An important hypothesis that has been proposed in the recent related literature is whether heavy metals have the ability to impact behavioral problems. Therefore, the current study was carried out to investigate the correlation between amounts of four toxic metals (cadmium, arsenic, lead, and mercury) in whole blood and 13 behavioral disorders in Terrier dogs. These behavioral disorders included: Fearfulness, excessive barking, destructiveness, house soiling, inappropriate sexual behavior, coprophagy, wandering, shyness, aggression toward the owner, aggression toward familiar people, aggression toward strangers, aggression toward other dogs and excessive activity.
Results
Demographic characteristics
The sex and neuter status of the dogs in the control and case groups are provided in Table 1. Out of the 43 dogs evaluated, the case group consisted of 21 males and 15 females (dog with at least one behaviour problem).

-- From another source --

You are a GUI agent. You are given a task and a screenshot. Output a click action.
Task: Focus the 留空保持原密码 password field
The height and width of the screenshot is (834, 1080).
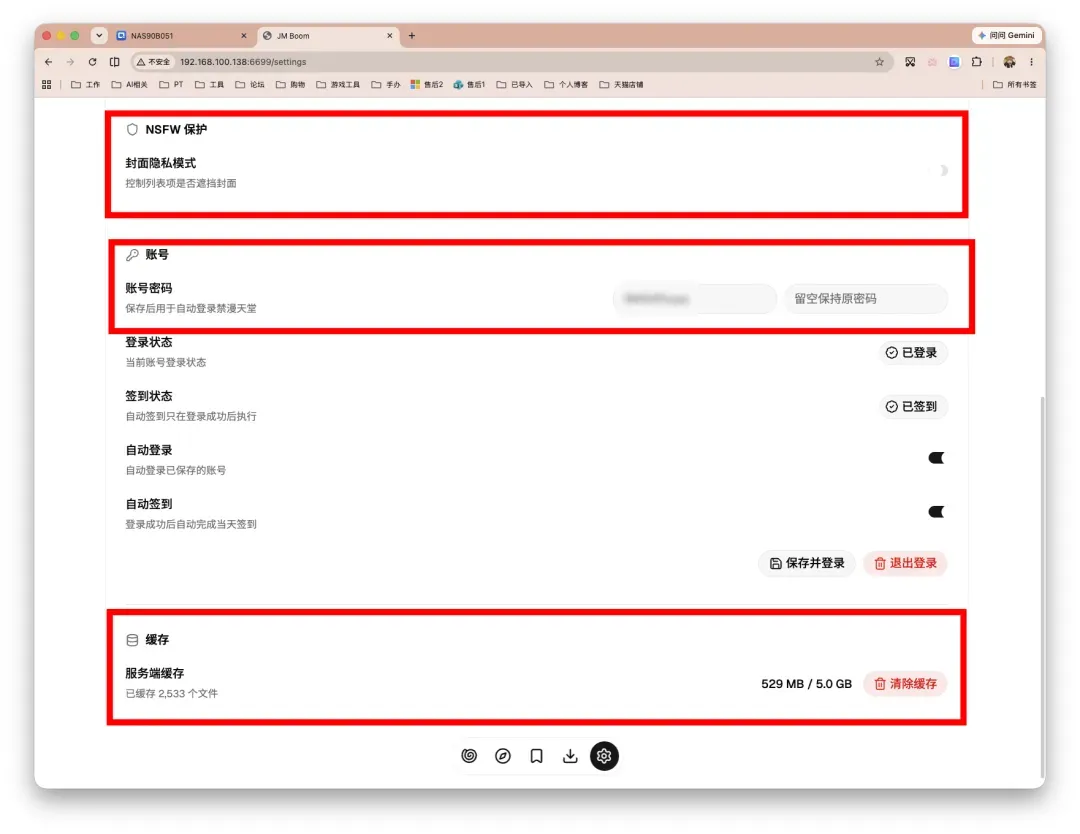click(866, 299)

The control group included 5 males and 2 females.
Number | Percent | |||
Sex | Control | Male | 5 | 71.42 |
Female | 2 | 28.58 | ||
case | Male | 21 | 58.33 | |
Female | 15 | 41.67 | ||
Neuter status | Control | Neutered | 5 | 71.42 |
None- neutered | 2 | 28.58 | ||
case | Neutered | 13 | 36.11 | |
None- neutered | 23 | 63.89 |
Distribution of behavior problems
Among the 36 dogs with behavioral problems that are listed in Table 2, the most prevalent behaviour problems were fearfulness (n = 25), house soiling (n = 18) and hyperactivity (n = 14).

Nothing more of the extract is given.